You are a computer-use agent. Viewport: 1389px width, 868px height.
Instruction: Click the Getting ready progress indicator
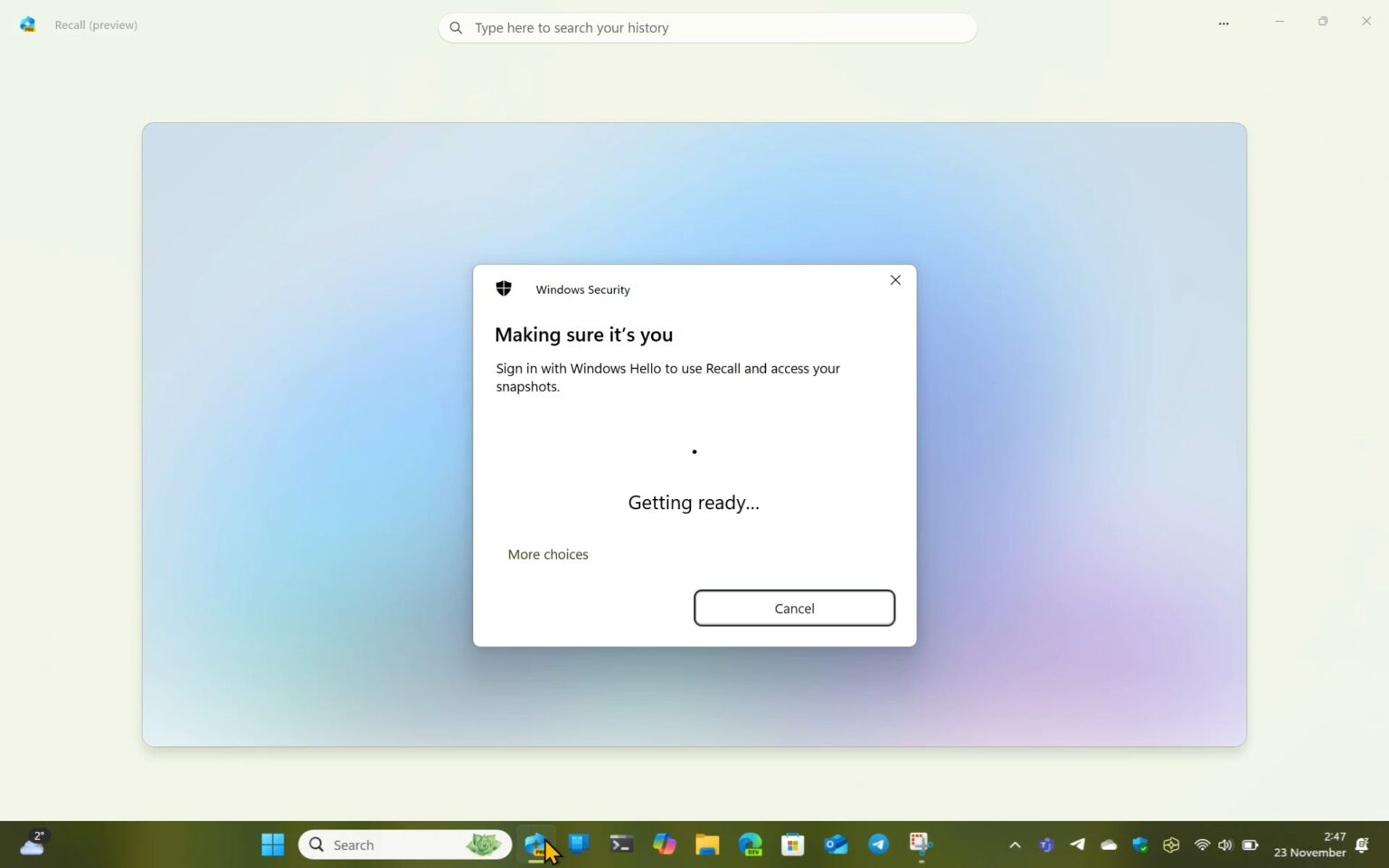pos(694,451)
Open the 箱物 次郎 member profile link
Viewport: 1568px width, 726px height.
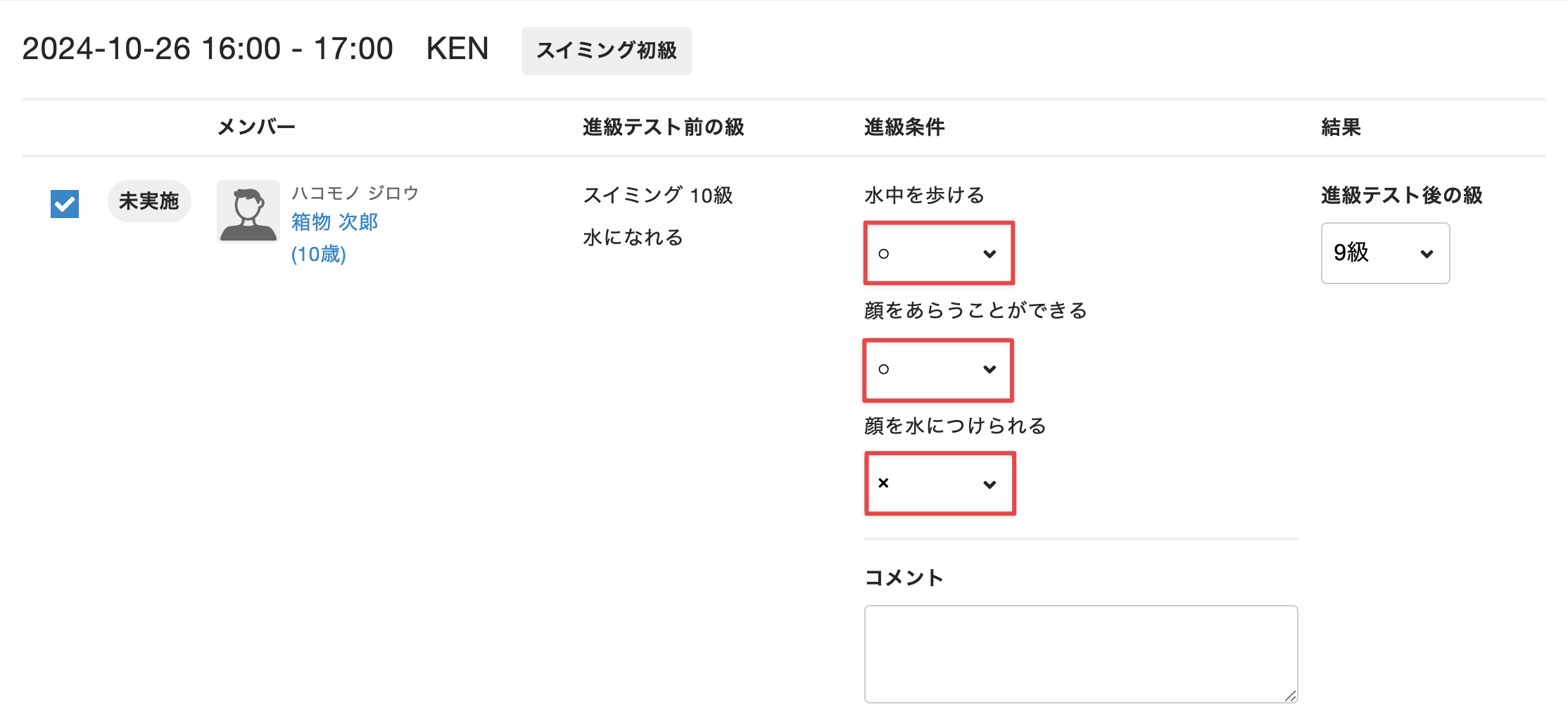click(x=335, y=222)
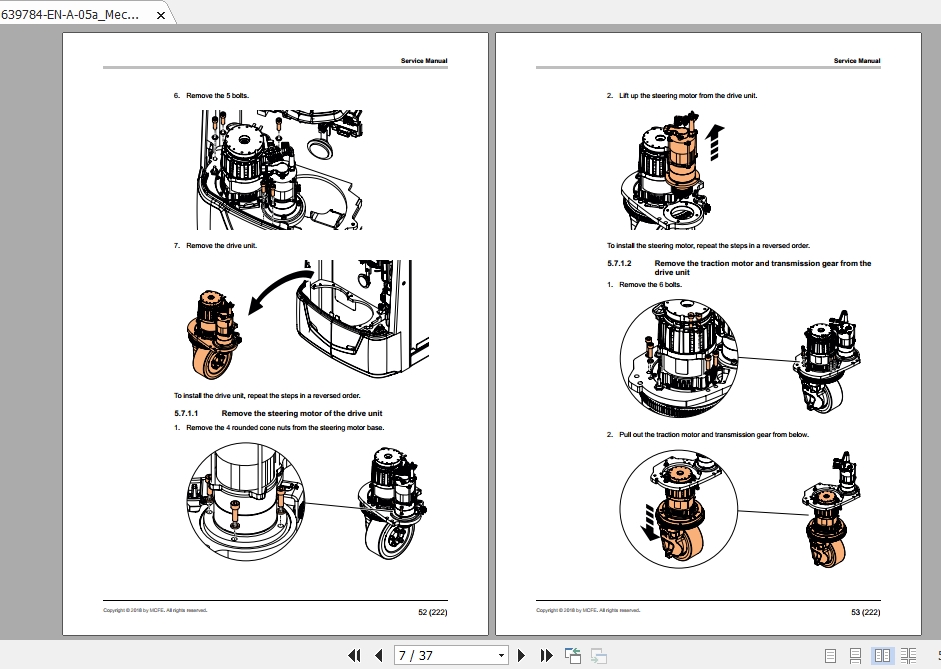Screen dimensions: 941x669
Task: Click the partially visible icon at toolbar's far right
Action: 938,655
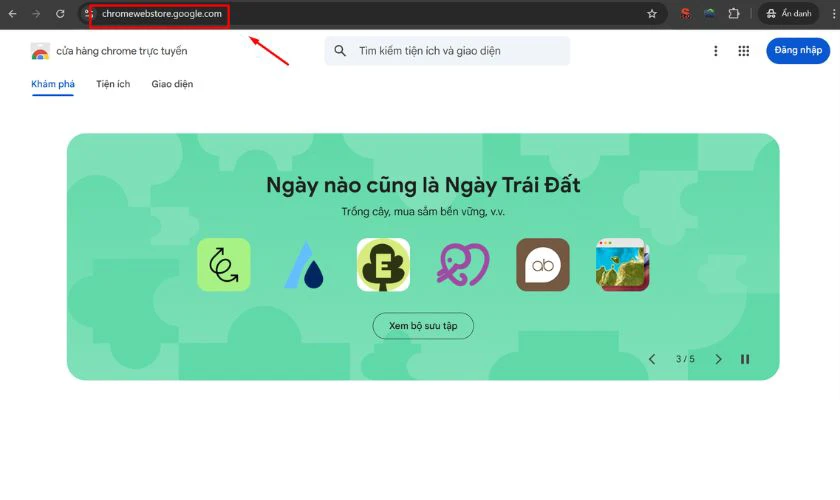Click the Chrome Web Store logo

[x=40, y=51]
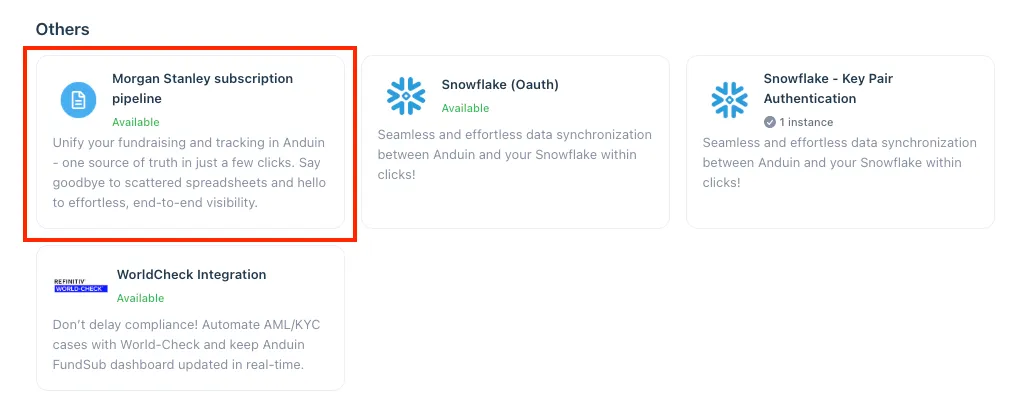Click the Snowflake (Oauth) snowflake logo

click(x=406, y=96)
● ● ● ●
Extract, verbatim and alone, the lines from the line that contains "Instruction: Click the" to the last line of the records, inclusive; drop any picture.

Instruction: Click the Getting ready progress indicator
pos(694,451)
Open the 箱物 次郎 member profile link
Viewport: 1568px width, 726px height.
click(x=335, y=222)
Screen dimensions: 941x669
Task: Click the partially visible icon at toolbar's far right
Action: 938,655
Click the Chrome Web Store logo

[x=40, y=51]
Click the Snowflake (Oauth) snowflake logo

click(x=406, y=96)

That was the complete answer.